Eu me pergunto, sinceramente, se essa é uma informação realmente animadora para alguém, quando você esquece o número frio e pensa no funcionamento da coisa na prática. Mesmo 100 planetas já seria um número impactante. É realmente animador saber que o jogo tem um volume de conteúdo que poucas pessoas, em meio às outras demandas e responsabilidades, terão a oportunidade de conferir na íntegra?
Não é difícil entender por que esse tipo de abordagem é popular nas estratégias de marketing. Jogos são caros, mesmo considerando a realidade de países mais ricos do que o Brasil. Mas, na nossa realidade, isso é ainda mais pesado. A ideia de gastar um quarto de salário mínimo por algo que pode se esgotar em um final de semana pode ser bem desestimulante. Mas isso não significa que o dinheiro foi melhor investido só porque o jogo exigiu mais de 80 horas para ser completado.
Talvez uma mudança de perspectiva seja muito importante, quando falamos da nossa experiência com videogames. Em vez de avaliar a quantidade de horas em relação ao dinheiro investido, pode ser mais saudável pensar quanto do tempo dedicado ao jogo foi realmente proveitoso, e quanto consistiu apenas de tarefas genéricas, colocadas ali para inflar o conteúdo sem necessidade.
Talvez seja uma preocupação de quem está ficando velho – é duro admitir, mas estou mais perto dos 40 do que dos 30 – mas sinto que nossa atenção e nosso tempo vão ficando cada vez mais valiosos com o passar dos anos. E isso aqui não é, nem de longe, um raciocínio empreendedor da linha de “tempo é dinheiro”. Não tem nenhum problema em passar algum tempo ocioso com um jogo mediano se isso for gratificante pra pessoa (Nota do editor: inclusive, recomendo, dediquem tempo ao lazer!). Mas ninguém deveria se orgulhar de passar 60 horas em um título no qual pelo menos metade foi realizando tarefas repetitivas e desinteressantes, ainda mais quando as empresas estão usando esses números para alavancar as vendas.
E é por isso que jogos como Stray, Journey, To the Moon e Katana Zero são tão importantes. Eles não deveriam receber avaliações negativas ou pedidos de reembolso na Steam apenas porque se encerram em um final de semana. O mais importante é que, justamente por serem curtos, eles conseguem polir melhor cada detalhe do tempo que dedicamos a eles. Não é um problema que esse tempo seja curto, mas sim uma solução.

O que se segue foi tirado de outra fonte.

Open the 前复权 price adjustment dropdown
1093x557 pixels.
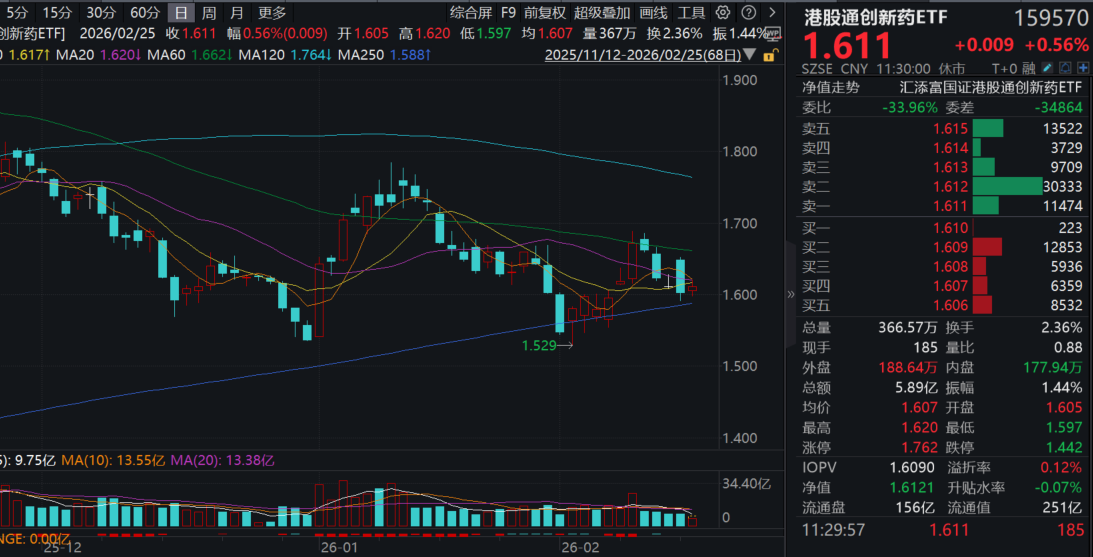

Existem, claro, jogos gigantescos que apresentam o mesmo cuidado e atenção aos detalhes. Mas, para cada Elden Ring ou Tears of the Kingdom, temos dezenas de mundos abertos completamente vazios e repletos de missões enfadonhas. É como disse o poeta: o que é que eu vou fazer com essa tal liberdade?
Acho justo defender a ideia de que merecemos mais. E esse ‘mais’, às vezes é menos.